Tez konumun ne olacağına karar vermeye çalışırken sevgili meslektaşım Murat Arslan “Neden beyin göçü çalışmıyorsunuz?” diye sorunca tabir yerindeyse zihnimde bir ampül yandı ve “Evet, beyin göçü” dedim. Hatta 2. dönem Araştırma Yöntemleri dersinde Beyin Göçü üzerine bir ödev hazırladım.
Tezli programa resmi geçişi yaptıktan sonra kendime tez danışmanı bulmam gerekiyordu ve Uluslararası İlişkiler Teorileri dersinin zorlu hocası, Mülkiyeli abim sevgili Prof Dr Ramazan Gözen’e telefon açtım. “Tez danışmanım olur musunuz?” teklifime belki de beni sınıf temsilcisi seçmiş olması ve derslerdeki soru cevap alışverişlerimizin etkisiyle ters yaklaşmadı(kendisi reddetmesiyle meşhur). Sadece “Yapacağın çalışmanın bana bir şeyler öğretmesi lazım, yoksa tezi kabul etmem” dedi. Ben de “Tamam” şeklinde cevapladım ve hep hocamın omzuma yüklediği bu misyonun altından kalkacak şekilde araştırma, yapılandırma, yazma, düzeltme, savunma sürecimi yürüttüm.
Aklımdaki tez kurgusunda TC Devleti, siyasi partiler, sivil toplum örgütleri ile yapılandırılmış mülakatlar gerçekleştirerek sahadan nitel veri toplamak vardı. Ama resmi mercilere gönderdiğim birkaç e-postama cevap alamayınca bu kurgunun beni bir noktaya taşıyamacağını anladım. Bunun üzerine globale açıldım ve dünyada en büyük beyin göçü veren Hindistan ve Çin’i mercek altına aldım. Katı otoriter bir devlet yönetimine sahip Çin’in yaşadığı beyin göçüne dair ulaşabildiğim kaynak ve verilere pek güvenmediğimi hissettiğimde tüm algımı ve enerjimi Hindistan’ı araştırmaya yönelttim. Bu arada tezimi bir dönem uzattım. İlk gününden son gününe kadar literatür taramam 1,5 yıl sürdü diyebilirim. Literatür taraması yaparken ScholarAI’ı etkili kullandım. Üniversitemin sağladığı yetki ile makale ve tez çalışmalarını barındıran pek çok dijital yayın portalı ve kütüphaneye giriş yapabildim, bulduğum makaleleri bedelsiz kullanabildim.
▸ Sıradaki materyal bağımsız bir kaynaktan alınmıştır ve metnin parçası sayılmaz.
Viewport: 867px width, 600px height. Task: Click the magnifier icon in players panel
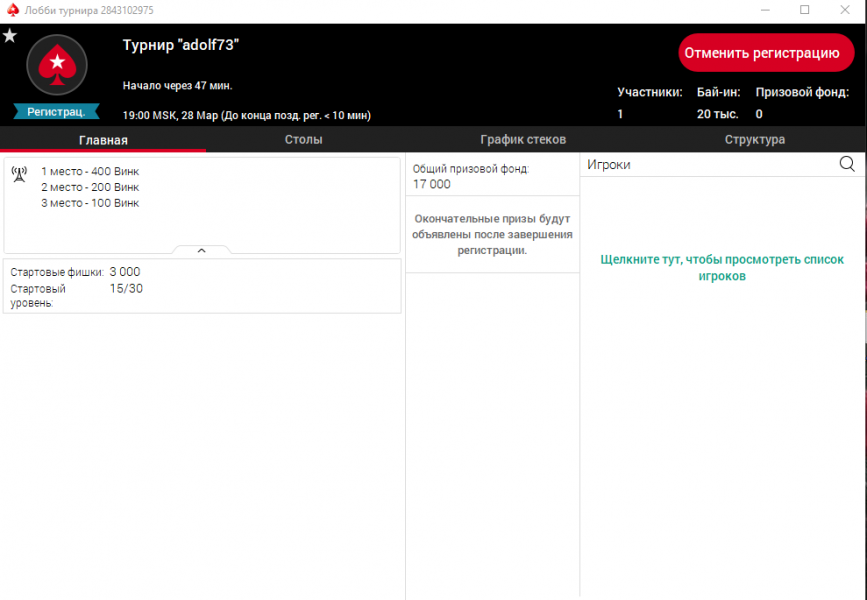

Tezimi yazma denemelerime 2024 yılının Nisan ayının ilk haftası başladım. Ramazan Hocam benden;
- Mayıs ayı sonuna kadar tez içeriğimi ve yazma kalitemi görmek üzere en azından otuz sayfalık bir ‘Tez Önerisi’ hazırlamamı (perf: Mayıs sonu ilettim),
- Tezimi en az elli kaynak kullanarak yazmamı(perf: 228 kaynak kullandım),
- İçeriği en az beş bölüm olacak şekilde kurgulamamı(perf: 7 bölüm ile içerik kurgumu yaptım),
- Tezin bitmiş halini de en geç Eylül ayı sonunda kendisine iletmemi istemişti (perf: Eylül’ün üçüncü haftası teslim ettim).
Mayıs ayında sonradan baştan aşağı değiştireceğim ‘Giriş’ ve ‘Dünyada Beyin Göçü’ bölümlerimi Hocama gönderdim. ‘Devam et’ geri dönüşünü aldığımda sevindim.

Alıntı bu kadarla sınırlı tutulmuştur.